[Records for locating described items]
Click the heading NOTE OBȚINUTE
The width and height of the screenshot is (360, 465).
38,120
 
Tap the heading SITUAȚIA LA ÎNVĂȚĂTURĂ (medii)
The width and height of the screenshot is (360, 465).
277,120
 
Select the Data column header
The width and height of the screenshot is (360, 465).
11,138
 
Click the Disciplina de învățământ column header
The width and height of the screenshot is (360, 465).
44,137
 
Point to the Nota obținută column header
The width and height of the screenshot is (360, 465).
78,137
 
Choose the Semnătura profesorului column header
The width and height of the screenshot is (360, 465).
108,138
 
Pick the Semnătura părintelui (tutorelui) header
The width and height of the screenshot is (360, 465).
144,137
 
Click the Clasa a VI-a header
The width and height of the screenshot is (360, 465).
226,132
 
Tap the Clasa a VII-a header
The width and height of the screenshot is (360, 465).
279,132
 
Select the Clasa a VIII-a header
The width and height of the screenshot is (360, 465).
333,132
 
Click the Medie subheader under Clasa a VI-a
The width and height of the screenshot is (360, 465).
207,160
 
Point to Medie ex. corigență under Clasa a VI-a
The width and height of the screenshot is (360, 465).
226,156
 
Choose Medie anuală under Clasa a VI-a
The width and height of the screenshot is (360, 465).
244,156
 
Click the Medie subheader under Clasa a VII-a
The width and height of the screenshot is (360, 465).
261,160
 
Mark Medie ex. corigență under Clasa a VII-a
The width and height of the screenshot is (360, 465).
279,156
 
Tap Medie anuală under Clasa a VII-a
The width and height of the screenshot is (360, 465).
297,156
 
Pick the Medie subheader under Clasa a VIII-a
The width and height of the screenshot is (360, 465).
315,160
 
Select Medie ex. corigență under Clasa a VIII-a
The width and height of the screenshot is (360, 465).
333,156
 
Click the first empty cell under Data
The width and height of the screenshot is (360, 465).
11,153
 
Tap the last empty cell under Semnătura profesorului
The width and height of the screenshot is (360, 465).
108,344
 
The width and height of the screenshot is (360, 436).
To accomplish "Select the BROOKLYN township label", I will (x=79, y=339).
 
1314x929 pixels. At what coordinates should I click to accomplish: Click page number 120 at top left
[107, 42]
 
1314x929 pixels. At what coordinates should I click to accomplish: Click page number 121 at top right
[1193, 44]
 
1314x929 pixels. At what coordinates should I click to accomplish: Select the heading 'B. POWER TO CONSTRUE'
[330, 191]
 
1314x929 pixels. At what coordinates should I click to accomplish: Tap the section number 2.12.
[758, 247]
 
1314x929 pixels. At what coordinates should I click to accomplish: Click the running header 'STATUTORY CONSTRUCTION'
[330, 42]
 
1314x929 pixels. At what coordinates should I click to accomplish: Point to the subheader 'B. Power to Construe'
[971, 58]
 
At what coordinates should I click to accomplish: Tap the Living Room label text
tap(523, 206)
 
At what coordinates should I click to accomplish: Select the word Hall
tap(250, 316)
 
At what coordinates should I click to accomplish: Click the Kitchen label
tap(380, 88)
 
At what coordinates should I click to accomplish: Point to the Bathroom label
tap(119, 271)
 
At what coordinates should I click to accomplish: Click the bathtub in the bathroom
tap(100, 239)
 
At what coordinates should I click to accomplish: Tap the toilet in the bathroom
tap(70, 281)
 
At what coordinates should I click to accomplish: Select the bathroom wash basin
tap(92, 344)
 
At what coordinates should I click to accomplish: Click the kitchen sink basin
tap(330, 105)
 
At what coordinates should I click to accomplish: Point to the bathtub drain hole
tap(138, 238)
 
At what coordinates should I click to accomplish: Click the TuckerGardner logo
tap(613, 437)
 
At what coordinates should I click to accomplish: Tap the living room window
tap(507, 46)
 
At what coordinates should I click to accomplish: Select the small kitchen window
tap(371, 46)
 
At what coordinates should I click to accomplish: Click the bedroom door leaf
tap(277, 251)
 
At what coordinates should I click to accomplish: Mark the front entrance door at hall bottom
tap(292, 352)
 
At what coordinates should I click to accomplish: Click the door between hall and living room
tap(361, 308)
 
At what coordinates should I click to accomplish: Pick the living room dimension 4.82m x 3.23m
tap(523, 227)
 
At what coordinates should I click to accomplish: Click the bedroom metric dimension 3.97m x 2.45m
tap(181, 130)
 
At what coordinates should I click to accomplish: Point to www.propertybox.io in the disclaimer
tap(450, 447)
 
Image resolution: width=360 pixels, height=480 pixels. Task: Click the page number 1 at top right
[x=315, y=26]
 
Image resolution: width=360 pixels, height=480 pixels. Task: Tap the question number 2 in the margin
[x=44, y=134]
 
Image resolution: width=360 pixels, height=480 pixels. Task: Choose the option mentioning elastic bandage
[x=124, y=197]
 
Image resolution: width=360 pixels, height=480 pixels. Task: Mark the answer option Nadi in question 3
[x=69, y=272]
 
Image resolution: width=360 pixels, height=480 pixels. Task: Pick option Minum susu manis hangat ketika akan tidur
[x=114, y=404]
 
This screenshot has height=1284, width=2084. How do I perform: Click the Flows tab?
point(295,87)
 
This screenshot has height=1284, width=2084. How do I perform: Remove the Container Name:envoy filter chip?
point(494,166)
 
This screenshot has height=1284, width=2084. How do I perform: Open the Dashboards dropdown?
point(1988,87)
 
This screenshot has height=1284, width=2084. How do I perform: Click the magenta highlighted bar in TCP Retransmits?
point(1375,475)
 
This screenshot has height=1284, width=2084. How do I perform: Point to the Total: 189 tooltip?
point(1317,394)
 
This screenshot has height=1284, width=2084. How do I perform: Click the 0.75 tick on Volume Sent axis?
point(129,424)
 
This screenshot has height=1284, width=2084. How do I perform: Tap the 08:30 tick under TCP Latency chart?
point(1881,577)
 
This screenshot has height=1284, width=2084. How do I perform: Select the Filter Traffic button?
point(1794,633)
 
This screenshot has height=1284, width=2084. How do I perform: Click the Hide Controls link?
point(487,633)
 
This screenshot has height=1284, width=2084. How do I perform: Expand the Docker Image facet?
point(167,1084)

_Given exercise_
Gather every line above that contains the word "right", matching case exactly.

_Exercise response_
1314x929 pixels. At what coordinates should I click to accomplish: Click page number 121 at top right
Image resolution: width=360 pixels, height=480 pixels. Task: Click the page number 1 at top right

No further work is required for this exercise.